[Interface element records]
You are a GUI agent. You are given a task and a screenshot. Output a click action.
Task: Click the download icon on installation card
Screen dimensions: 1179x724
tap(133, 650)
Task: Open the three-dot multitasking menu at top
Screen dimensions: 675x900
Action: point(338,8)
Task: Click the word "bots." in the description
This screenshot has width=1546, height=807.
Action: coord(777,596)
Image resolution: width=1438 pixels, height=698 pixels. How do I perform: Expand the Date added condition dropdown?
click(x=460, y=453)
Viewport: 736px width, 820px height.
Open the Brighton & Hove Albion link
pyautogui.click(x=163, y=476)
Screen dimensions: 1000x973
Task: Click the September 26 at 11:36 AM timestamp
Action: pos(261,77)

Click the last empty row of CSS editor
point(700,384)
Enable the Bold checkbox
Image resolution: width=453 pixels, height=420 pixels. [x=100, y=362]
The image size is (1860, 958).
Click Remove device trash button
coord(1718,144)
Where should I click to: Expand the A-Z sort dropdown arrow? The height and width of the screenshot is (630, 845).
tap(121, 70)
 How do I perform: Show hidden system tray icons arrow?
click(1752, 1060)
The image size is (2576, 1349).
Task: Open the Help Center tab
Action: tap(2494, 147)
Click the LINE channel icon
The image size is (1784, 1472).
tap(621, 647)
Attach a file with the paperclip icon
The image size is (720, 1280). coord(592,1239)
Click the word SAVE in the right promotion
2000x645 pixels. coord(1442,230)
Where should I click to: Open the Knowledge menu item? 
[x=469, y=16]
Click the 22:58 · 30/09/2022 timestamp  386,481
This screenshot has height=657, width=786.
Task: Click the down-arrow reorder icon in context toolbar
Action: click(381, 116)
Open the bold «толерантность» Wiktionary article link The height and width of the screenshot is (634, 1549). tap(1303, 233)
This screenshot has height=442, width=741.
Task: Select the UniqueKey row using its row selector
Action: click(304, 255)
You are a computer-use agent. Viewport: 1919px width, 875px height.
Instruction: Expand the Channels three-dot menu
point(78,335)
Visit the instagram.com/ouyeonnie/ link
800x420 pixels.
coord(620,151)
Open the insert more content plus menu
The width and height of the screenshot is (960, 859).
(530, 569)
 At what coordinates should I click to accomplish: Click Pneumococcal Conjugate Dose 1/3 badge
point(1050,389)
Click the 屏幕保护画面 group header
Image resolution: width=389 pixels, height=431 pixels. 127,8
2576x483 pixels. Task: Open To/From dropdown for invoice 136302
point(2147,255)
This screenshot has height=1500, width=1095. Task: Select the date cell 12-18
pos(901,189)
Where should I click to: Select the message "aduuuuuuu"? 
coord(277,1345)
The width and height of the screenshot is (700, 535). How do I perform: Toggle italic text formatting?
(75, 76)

• [Prompt]: Repeat the stretch of lines from the one containing "You are a computer-use" through the one containing "Image resolution: width=389", both included, without any change.

• [Correct output]:
You are a computer-use agent. Viewport: 1919px width, 875px height.
Instruction: Expand the Channels three-dot menu
point(78,335)
Visit the instagram.com/ouyeonnie/ link
800x420 pixels.
coord(620,151)
Open the insert more content plus menu
The width and height of the screenshot is (960, 859).
(530, 569)
 At what coordinates should I click to accomplish: Click Pneumococcal Conjugate Dose 1/3 badge
point(1050,389)
Click the 屏幕保护画面 group header
Image resolution: width=389 pixels, height=431 pixels. 127,8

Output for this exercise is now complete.